-------- Task input --------
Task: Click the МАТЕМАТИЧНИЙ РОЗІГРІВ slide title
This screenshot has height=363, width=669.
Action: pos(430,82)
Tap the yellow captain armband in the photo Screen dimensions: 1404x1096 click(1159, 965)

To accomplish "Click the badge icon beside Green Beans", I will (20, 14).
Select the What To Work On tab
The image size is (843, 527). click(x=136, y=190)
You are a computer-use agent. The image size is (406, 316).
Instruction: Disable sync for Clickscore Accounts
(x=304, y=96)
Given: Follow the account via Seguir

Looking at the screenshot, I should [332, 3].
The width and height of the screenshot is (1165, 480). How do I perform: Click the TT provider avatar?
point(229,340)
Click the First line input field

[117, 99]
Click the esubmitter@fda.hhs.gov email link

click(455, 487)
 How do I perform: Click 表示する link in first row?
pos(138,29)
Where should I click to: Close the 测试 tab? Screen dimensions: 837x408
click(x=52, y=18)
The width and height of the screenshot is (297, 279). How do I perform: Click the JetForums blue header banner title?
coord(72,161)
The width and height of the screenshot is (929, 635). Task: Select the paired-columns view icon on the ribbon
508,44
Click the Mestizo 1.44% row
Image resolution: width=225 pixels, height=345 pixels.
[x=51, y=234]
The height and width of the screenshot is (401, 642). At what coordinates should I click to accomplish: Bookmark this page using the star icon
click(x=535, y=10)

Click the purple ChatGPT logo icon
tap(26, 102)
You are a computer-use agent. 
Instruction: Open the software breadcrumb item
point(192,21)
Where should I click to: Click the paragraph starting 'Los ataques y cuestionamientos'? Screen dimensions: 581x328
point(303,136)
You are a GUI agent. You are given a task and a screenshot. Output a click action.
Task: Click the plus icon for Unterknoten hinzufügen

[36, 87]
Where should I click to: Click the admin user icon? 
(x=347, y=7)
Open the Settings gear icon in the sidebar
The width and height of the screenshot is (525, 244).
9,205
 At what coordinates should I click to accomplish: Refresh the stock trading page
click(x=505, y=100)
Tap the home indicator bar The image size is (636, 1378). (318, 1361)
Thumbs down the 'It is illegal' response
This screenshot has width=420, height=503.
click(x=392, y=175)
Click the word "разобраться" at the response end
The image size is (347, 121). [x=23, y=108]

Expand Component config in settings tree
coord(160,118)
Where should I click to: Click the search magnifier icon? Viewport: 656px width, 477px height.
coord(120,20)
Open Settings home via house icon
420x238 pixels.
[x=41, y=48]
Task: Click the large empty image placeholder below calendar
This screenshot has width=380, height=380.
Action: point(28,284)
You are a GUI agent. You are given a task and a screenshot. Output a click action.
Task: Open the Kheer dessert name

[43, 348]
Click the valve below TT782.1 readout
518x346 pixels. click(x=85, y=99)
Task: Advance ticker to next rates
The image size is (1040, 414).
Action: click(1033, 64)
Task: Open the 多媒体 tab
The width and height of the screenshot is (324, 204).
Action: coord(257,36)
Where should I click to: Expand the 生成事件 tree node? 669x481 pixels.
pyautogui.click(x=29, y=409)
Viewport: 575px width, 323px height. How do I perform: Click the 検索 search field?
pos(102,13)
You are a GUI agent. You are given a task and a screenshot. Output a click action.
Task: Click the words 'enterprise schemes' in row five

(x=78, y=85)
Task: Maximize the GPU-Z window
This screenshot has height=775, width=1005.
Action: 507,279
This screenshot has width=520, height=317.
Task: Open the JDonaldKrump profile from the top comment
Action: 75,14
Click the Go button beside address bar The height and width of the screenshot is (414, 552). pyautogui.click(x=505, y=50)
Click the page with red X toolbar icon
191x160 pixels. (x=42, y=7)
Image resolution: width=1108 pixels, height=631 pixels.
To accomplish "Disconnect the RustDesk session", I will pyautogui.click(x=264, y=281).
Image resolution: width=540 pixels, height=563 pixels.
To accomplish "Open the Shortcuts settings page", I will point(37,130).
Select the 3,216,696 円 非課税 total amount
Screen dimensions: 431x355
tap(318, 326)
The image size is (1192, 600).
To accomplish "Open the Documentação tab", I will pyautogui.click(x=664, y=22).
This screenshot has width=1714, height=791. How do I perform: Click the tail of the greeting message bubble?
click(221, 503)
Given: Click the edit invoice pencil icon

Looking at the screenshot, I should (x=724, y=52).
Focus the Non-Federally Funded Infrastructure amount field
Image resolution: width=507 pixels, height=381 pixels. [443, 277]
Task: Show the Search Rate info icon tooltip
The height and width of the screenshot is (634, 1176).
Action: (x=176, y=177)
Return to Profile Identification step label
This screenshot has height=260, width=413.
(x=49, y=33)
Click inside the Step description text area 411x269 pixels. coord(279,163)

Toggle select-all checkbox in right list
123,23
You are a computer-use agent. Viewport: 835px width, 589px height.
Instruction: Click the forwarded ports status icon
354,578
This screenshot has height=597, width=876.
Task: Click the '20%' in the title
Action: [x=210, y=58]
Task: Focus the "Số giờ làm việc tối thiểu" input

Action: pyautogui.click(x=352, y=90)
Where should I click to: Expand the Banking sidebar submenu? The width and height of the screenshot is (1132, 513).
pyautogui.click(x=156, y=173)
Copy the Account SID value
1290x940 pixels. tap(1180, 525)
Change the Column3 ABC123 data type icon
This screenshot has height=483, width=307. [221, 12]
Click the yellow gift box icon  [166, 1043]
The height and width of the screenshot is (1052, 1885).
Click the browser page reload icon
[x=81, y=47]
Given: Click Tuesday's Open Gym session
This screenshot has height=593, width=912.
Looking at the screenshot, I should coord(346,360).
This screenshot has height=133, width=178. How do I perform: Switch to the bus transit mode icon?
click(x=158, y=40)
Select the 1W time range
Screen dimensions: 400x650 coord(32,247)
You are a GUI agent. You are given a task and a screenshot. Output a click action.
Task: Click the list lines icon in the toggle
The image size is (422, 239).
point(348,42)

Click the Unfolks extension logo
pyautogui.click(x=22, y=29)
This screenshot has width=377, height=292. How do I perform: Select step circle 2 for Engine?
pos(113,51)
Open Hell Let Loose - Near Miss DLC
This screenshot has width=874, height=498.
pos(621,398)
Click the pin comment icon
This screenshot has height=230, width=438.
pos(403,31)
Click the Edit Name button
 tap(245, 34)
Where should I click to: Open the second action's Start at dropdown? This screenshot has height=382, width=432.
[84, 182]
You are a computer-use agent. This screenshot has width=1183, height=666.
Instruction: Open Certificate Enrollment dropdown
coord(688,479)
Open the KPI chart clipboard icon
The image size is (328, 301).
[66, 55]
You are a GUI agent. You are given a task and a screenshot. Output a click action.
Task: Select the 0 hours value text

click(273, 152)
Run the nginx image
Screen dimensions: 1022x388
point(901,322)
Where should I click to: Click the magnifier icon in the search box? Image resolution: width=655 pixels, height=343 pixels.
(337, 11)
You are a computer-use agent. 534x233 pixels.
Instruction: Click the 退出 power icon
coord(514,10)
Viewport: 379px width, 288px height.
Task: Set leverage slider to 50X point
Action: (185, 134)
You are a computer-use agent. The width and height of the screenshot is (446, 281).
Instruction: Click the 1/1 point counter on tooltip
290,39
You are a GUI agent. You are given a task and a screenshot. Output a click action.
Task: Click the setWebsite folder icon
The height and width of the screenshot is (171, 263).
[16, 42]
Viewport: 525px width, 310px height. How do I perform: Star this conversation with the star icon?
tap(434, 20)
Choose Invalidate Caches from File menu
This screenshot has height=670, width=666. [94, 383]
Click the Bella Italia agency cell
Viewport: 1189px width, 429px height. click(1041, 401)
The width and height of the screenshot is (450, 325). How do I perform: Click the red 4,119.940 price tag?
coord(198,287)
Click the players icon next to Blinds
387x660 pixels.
--------
**Task objective**
When you find a line in the records that contains the word "session", copy it.

**Result**
To accomplish "Disconnect the RustDesk session", I will pyautogui.click(x=264, y=281).
Given: Click Tuesday's Open Gym session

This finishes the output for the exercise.